PART two - below                 
For Part 1 Click here
Part 3 click here

(see also 2003 Voyage reports & picture gallerys - here)

Vava', Nothern Tonga to eastern and southern Fiji:
"Having more or less exhausted ourselves on Saturday, we spent a quiet and relaxed Sunday on uninhabited Euakafa just like the locals do. Swimming, snorkelling, hiking, and napping on the beach were the order of the day. We pulled up anchor late in the afternoon and sailed back to Neiafu. With only the lower and upper topsails set, we did over 6 knots as we manoeuvred our way once again through these picturesque islands.

Monday morning is spent preparing to sail to Fiji: clearing customs; last minute trips to the Post Office, laundry and market; spending those last Tongan dollars; and, perhaps calling home. Five of us took advantage of the time by scuba diving. We dove a site called Split Rock which is off of a small rock islet in the southern part of the Group. The underwater rock formations and coral were brilliant. Two beautiful lionfish were on display along with a variety of other tropical fish. Visibility was about 30 meters. It was quite a good dive.

Once everyone was back on board, we began our blue water sail to Fiji. This is, in fact, why we all chose Soren Larsen as our mode of transport between these island groups. As luck would have it, the weather delivers a variety of conditions providing endless sail handling opportunities. Everyone quickly learns the "ropes" (lines) that control the 12 sails as we set, hand and adjust them again and again as the weather constantly changes. Of course, handing the sails means furling them too creating opportunities to climb 80 feet up the foremast to the topgallant yard. The only thing more exhilarating than the climb is the view once you get up there. Arriving at all of these South Pacific islands on a tall ship is a very nostalgic experience. Arriving on the topgallant yard is nothing short of spectacular!

Day-to-day life on the ship entails much more than just sail handling. We are each assigned to a watch where we are on for 4 hours, off for 8, and then on again for 4. During watch, we are responsible for steering the ship, bow watch, hourly safety rounds and some light maintenance work (e.g. brass polishing, deck scrubs, dishes). When we’re not on watch, we’re eating three fantastic meals a day (It is absolutely amazing what Squiz and Sally Ann can do in the tiniest of galleys which is constantly moving with their unlimited assortment of spices.); sitting on the sun-drenched poop deck reading a good book; taking care of personal needs (e.g. laundry in buckets of sea water on deck, swapping hair cuts, writing journal entries, etc.); watching the permanent crew perform their daily tasks (e.g.
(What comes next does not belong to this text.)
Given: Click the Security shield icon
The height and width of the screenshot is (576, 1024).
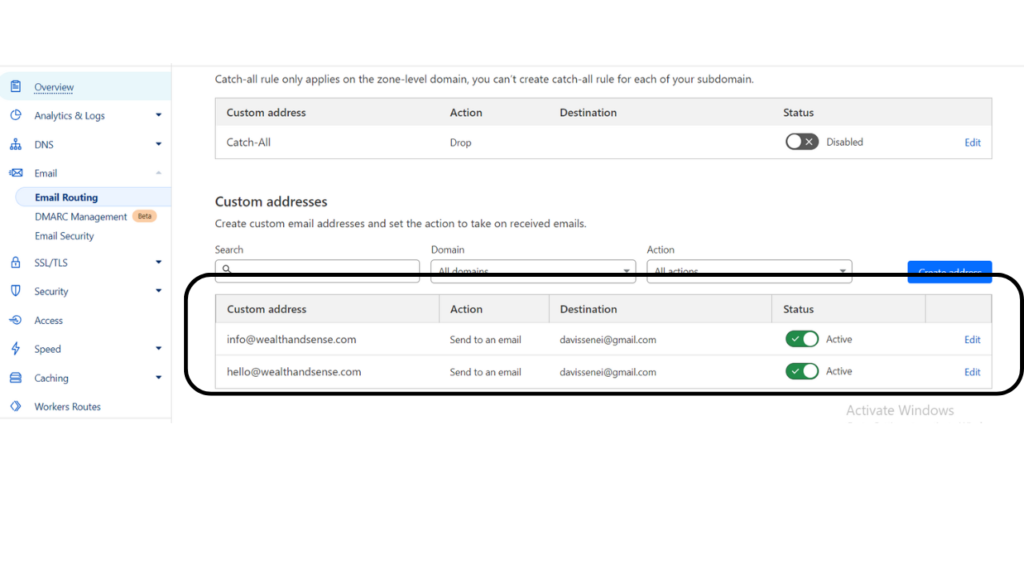Looking at the screenshot, I should (15, 291).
First Mate Sal organizing the activities for the day; Sail maker Lucy mending a tattered sail; Boson Nick splicing a line; Engineer Pete repairing one of many mechanical or electrical gadgets on board; Deckhand Rich setting a new standard for furling the headsails; Ship’s Carpenter Jimma converting an ordinary piece of wood into a component of the ship; Second Mate Barry inspecting the safety equipment; or, Deckhands Dave and Joost climbing around in the rigging with a pouch of tallow, lashings or other tools needed on the jobs aloft) - always with smiles on their faces; and, getting better acquainted with our travelling companions from various parts of the world. (It is no wonder that we are so tired at the end of the day!) Although the ship has hot, freshwater showers which we must use sparingly, occasionally that just doesn’t suffice. Barry frequently demonstrates the technique of the all-you-can-use seawater deck shower. Joost recently went a step further and created a seawater bath where you could soak in the suds as long as you wanted!

Whether on watch or not, we are constantly faced with some of the most fantastic scenery anywhere. Each sunrise and sunset presents a unique skyline of shapes (from the clouds) and colors (from greys to blues to pinks, reds and oranges). The rising and setting of the moon can be equally spectacular. The moonrise on Wednesday (at about 0400) of this week was truly memorable: a bright crescent moon looking like a canoe just above the horizon with Venus brightly shining just millimetres away from the right-hand tip of the moon’s edge against a star-filled backdrop. The reflection of the bright lights on the calm sea added to the uniqueness of the view. This combination of moon, planets, stars and sea can only happen once in a lifetime and we were fortunate enough to see it! The volume and clarity of the stars on a clear night is truly magnificent. On such a night, it is not uncommon to see numerous falling stars - boy, if all of those wishes come true!

At 0320 Thursday morning we crossed the 180 degree meridian. Although perhaps not as significant as crossing the equator (no sign of King Neptune), it still warranted a party onboard. In anticipation of the crossing, we chose to have the party on Wednesday evening. The "Far Side" was chosen as the theme since we are in a far-away place and also because we race to the pegboard every morning to see that day’s Far Side calendar page. Everyone dressed as their favorite Far Side cartoon character and Purser Rosie made one of her infamous rum punches. It proved to be a festive evening.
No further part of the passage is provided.